## Texto fornecido
Disseminar a tese da pena mínima para réu inocente é retrocesso doloroso

José Roberto Batochio -

A cortina de ferro que cerca o polvo tentacular das chamadas “forças-tarefa” continua a surpreender o mundo jurídico com suas asperezas. As últimas e inquietantes notícias procedem da 7ª Vara Federal do Rio de Janeiro, que condenou o ex-governador Sérgio Cabral a 45 anos de reclusão por corrupção, e do Tribunal Regional Federal da 4ª Região que, ao examinar a apelação do ex-ministro José Dirceu, colheu o voto do desembargador-relator julgando pela duplicação da pena de 20 anos a que foi ele condenado em um dos controvertidos processos conduzidos pela brigada de Curitiba. Em vez de 20, num só processo, querem apená-lo com 41 anos. Chegamos ao indicador sancionatório de quatro décadas!

Sentença de 40 anos a réus de 60 ou 70 é prisão perpétua — pena que só se cumpre com a vida e se paga com a morte. No Direito Penal do Brasil, quanto maiores a idade e a pena, menores são as possibilidades de o condenado ter efetivo acesso à progressão, isto é, a benefícios como o regime aberto. Um idoso condenado a quatro décadas dificilmente sairá do cárcere, a não ser para o cemitério.

Sem qualquer quebra de respeito, oportuno se faz mencionar que, em um tribunal imparcial e sereno, onde imperem somente a lei e as provas, Dirceu, por exemplo, não seria condenado nem a pena alternativa — mas foi o que ocorreu no caso “mensalão”, com base em uma incabível e deformada “teoria do domínio do fato”. Ora, a conduta delituosa abstrata desenhada na norma incriminadora (tipo penal) é a luva do crime onde a mão do agente deve caber; se a ela não se ajusta, ele é inocente. Nos recentes processos da “operação lava jato”, não se elencaram provas capazes de sustentar duas exageradas condenações — uma a dez, outra a 20 anos e dez meses de prisão, pelos crimes de corrupção passiva, lavagem de dinheiro e organização criminosa — e aqui parece que não foi possível se condenar pela coqueluche delitiva do momento, “embaraço de investigação”, alcunhada “obstrução de justiça”, a mãe de todos os crimes, punida com até oito anos de reclusão. O rol de imputações figura no kit sentença de que acusadores implacáveis — depois juízes “combatentes” —, lançam mão antes mesmo de ligar o gravador para registrar elementos indiciários de suas investigações ou preencher sentenças de gabinete.

## Requisitos das tarefas
1/ Redigite o trecho do artigo sobre a pena mínima para réu inocente entre "A cortina de" e "de quatro décadas!", inclusive.
2/ Responda com base no artigo sobre a pena mínima para réu inocente:
(a) A quantos anos de reclusão a 7ª Vara Federal do Rio de Janeiro condenou Sérgio Cabral?
(b) Com quantos anos de pena, num só processo, o voto do desembargador-relator propõe apenar José Dirceu?
(c) Com até quantos anos de reclusão é punido o "embaraço de investigação"?
3/ Prossiga o artigo sobre a pena mínima para réu inocente a partir da última frase apresentada.

## Itens selecionados
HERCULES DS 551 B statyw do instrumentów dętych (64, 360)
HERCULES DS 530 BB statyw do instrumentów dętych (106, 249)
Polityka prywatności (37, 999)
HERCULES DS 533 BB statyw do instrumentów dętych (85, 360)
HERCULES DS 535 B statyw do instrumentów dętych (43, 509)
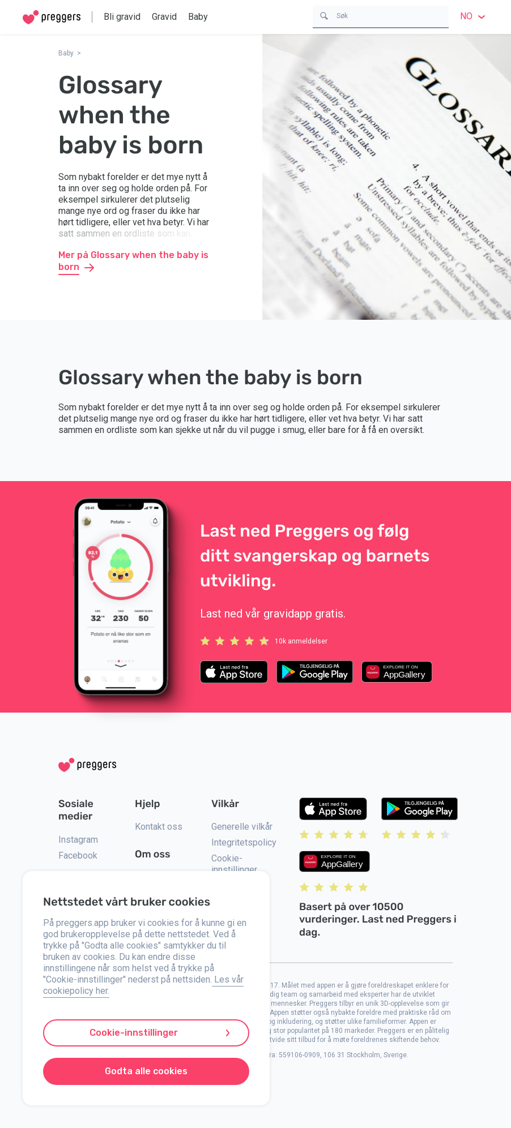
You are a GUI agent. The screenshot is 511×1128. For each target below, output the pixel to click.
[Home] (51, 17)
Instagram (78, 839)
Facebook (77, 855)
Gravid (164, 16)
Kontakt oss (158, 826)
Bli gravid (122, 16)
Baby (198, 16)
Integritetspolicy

...

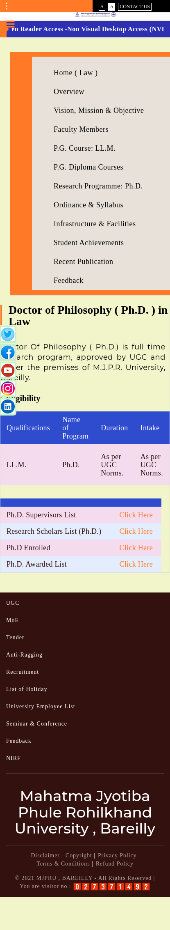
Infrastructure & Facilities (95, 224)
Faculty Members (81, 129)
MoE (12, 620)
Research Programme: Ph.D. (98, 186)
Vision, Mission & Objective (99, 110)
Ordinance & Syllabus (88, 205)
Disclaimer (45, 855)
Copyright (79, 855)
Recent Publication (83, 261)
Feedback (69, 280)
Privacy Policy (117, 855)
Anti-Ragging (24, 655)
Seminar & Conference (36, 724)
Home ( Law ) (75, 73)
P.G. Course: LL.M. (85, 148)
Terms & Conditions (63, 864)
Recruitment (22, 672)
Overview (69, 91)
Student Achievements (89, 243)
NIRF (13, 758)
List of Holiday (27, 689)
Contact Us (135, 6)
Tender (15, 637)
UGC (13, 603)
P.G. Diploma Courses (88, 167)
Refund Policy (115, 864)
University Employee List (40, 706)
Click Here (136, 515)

## Respostas por tarefa
1/
A cortina de ferro que cerca o polvo tentacular das chamadas “forças-tarefa” continua a surpreender o mundo jurídico com suas asperezas. As últimas e inquietantes notícias procedem da 7ª Vara Federal do Rio de Janeiro, que condenou o ex-governador Sérgio Cabral a 45 anos de reclusão por corrupção, e do Tribunal Regional Federal da 4ª Região que, ao examinar a apelação do ex-ministro José Dirceu, colheu o voto do desembargador-relator julgando pela duplicação da pena de 20 anos a que foi ele condenado em um dos controvertidos processos conduzidos pela brigada de Curitiba. Em vez de 20, num só processo, querem apená-lo com 41 anos. Chegamos ao indicador sancionatório de quatro décadas!

2/
(a) 45 anos.
(b) 41 anos.
(c) Até oito anos.

3/
A pena máxima no Brasil é de 30 anos, para crimes de gravidade extrema, homicídio qualificado, por exemplo, o topo da tutela que o Direito Penal confere a bens jurídicos fundamentais, no caso, a vida humana. Com esse teto, ninguém também pode ficar preso por mais de 30 anos, daí o artifício de a acusação imputar um obeso conjunto (combo) de crimes num só processo, para que a soma das penas resulte elevada, o condenado seja privado dos benefícios da progressão e mofe eternamente na cadeia.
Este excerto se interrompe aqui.